**Exercise aim**
Find the number of lines below in which the word "Naar" occurs. Write only that number.

=== Data ===

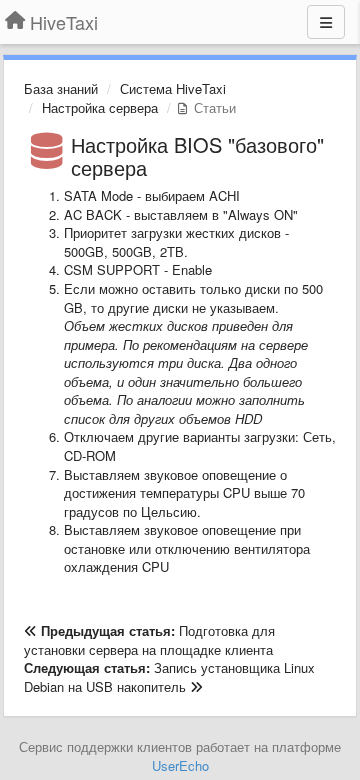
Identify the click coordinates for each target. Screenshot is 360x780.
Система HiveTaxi (173, 88)
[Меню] (326, 22)
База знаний (61, 88)
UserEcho (180, 765)
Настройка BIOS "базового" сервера (197, 156)
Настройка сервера (100, 107)
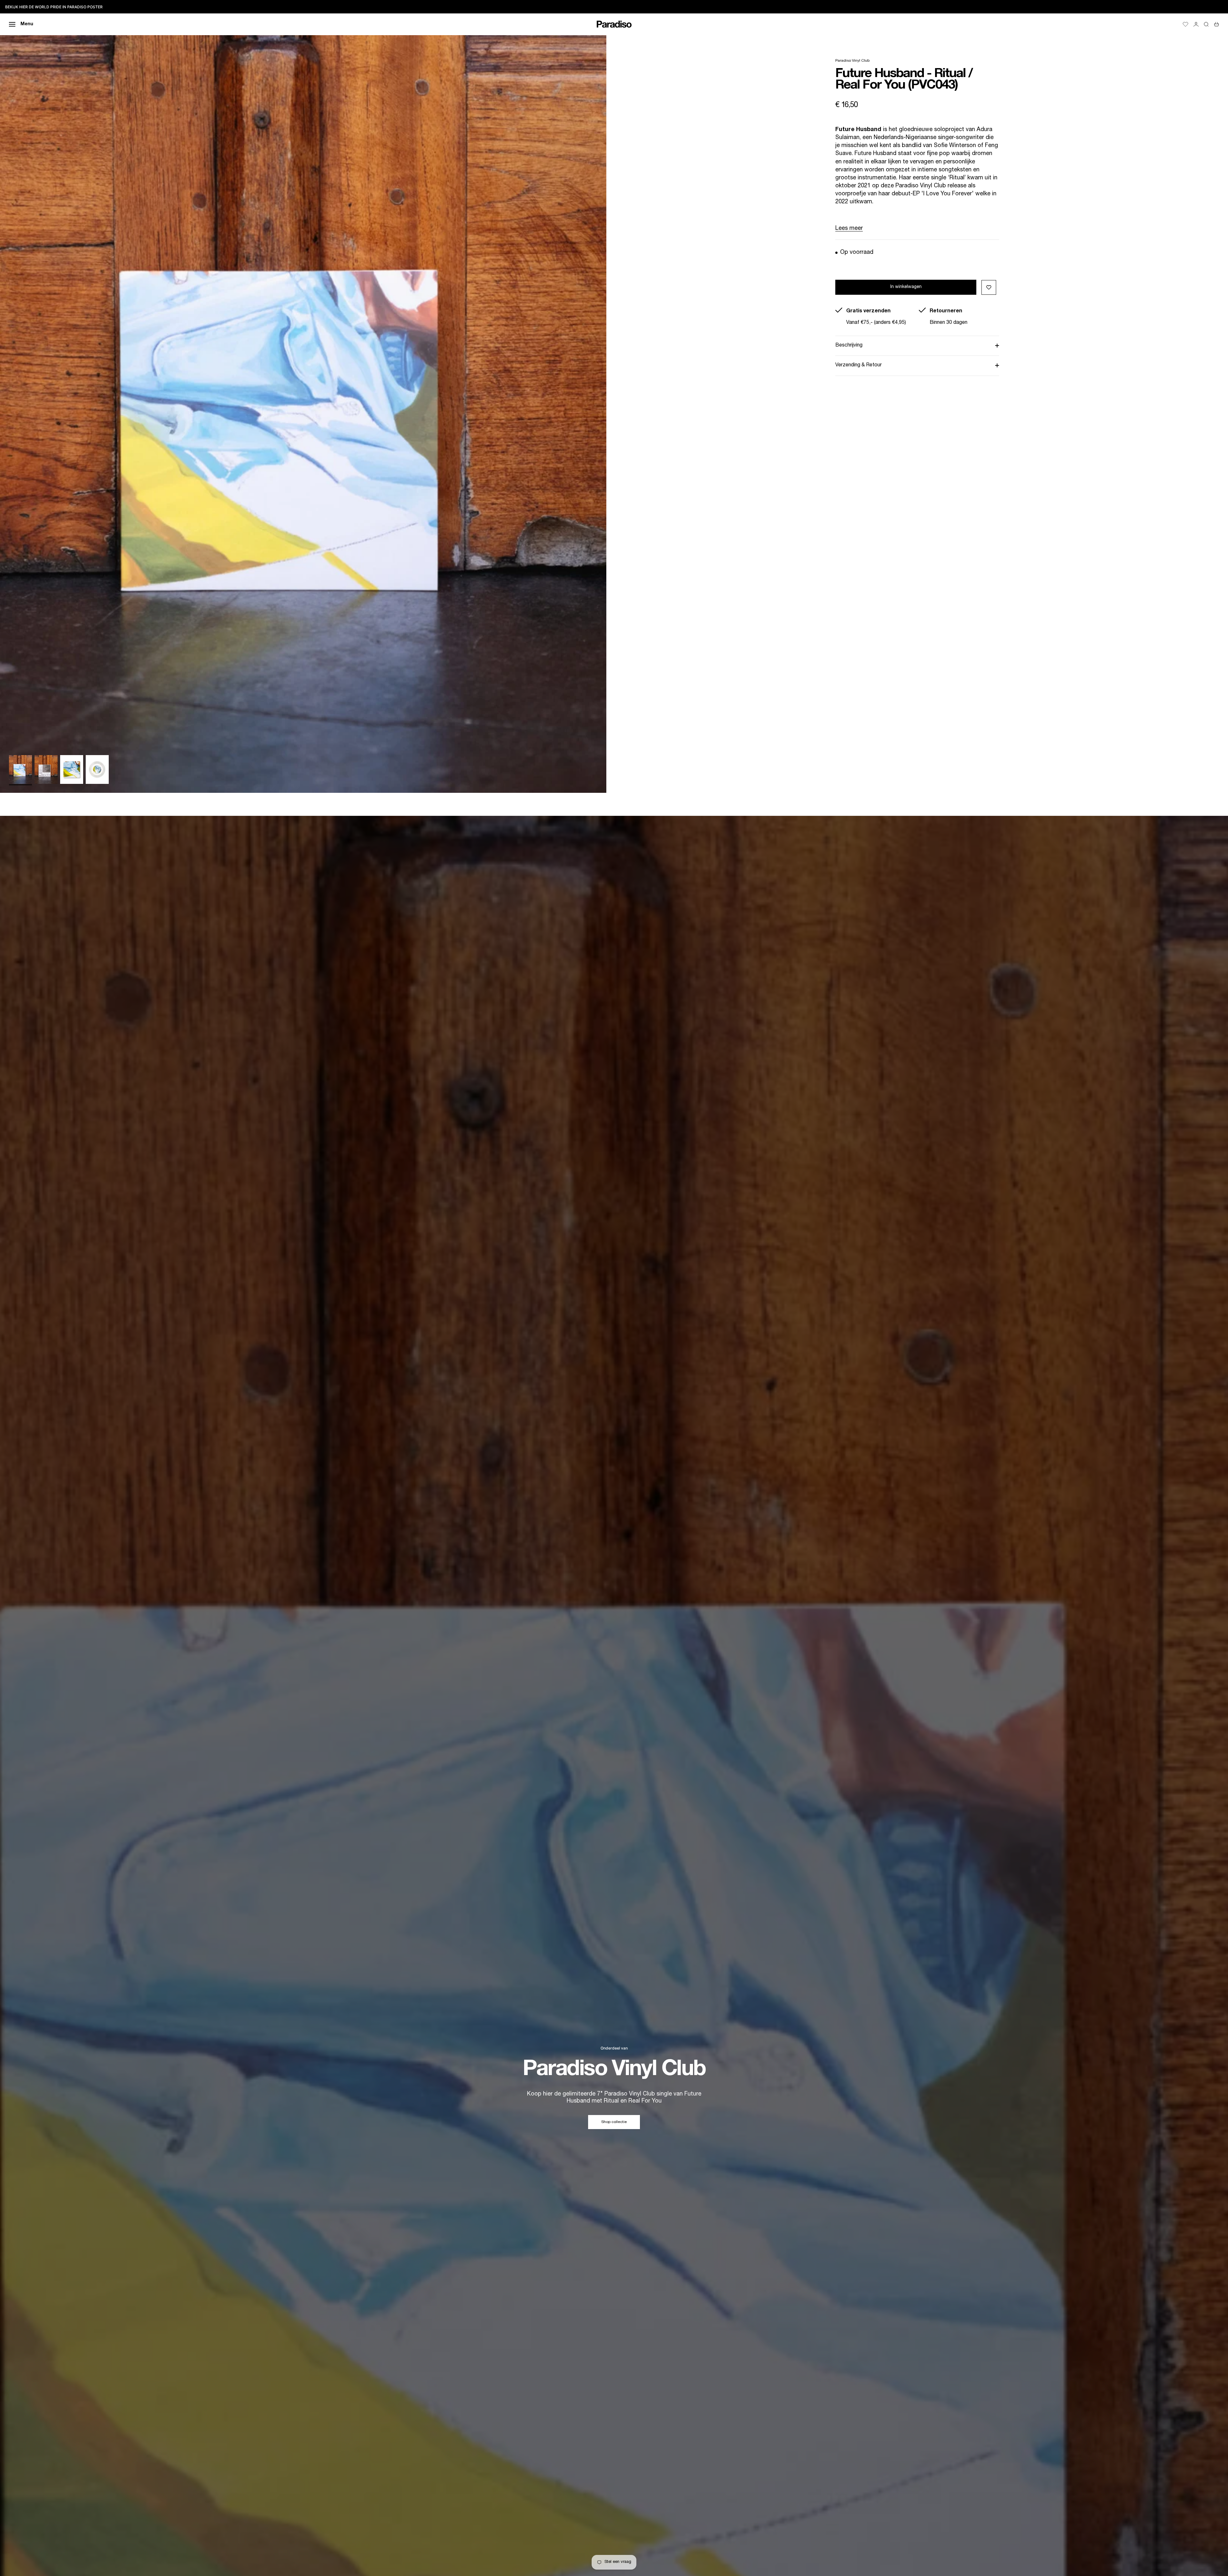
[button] (988, 287)
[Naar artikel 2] (46, 769)
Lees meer (849, 228)
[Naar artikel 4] (97, 769)
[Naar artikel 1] (20, 769)
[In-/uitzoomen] (593, 780)
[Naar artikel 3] (71, 769)
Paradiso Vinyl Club (852, 61)
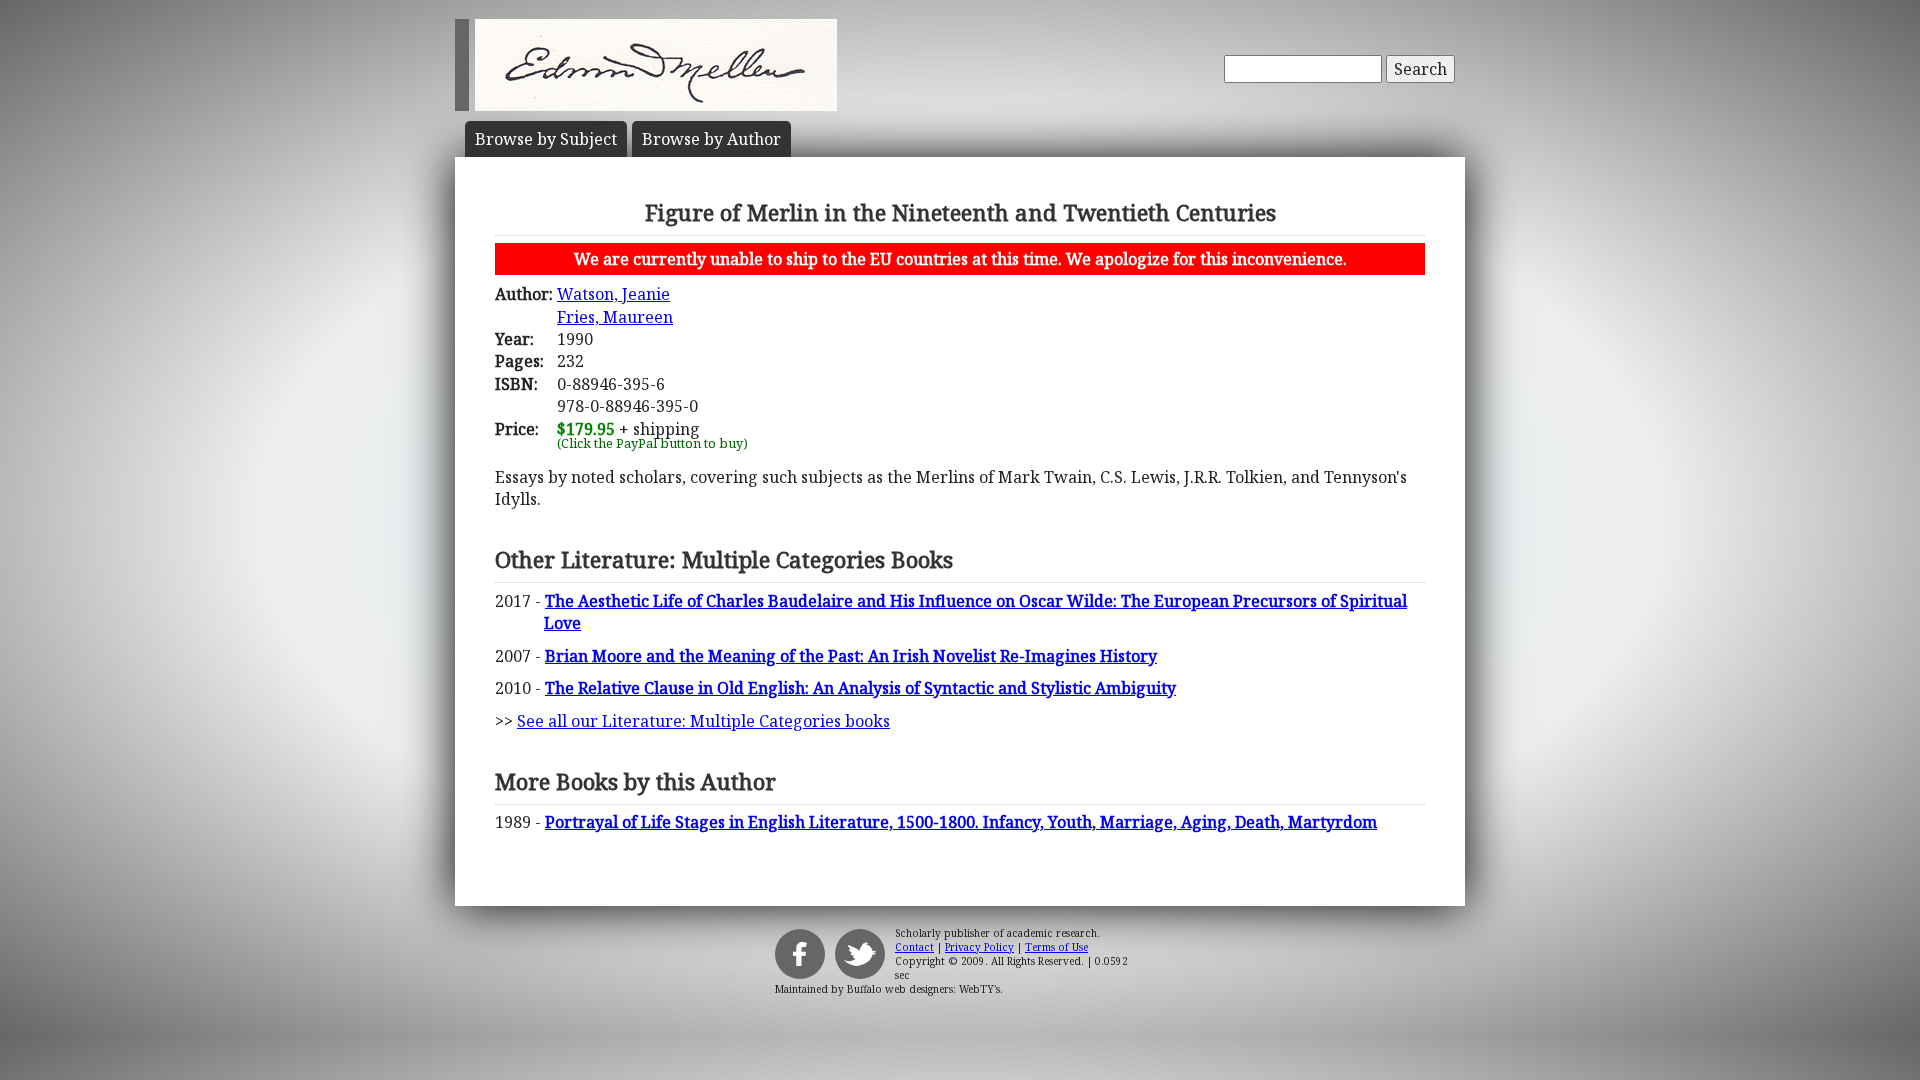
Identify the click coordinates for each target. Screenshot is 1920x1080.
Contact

===

**Written answer**
4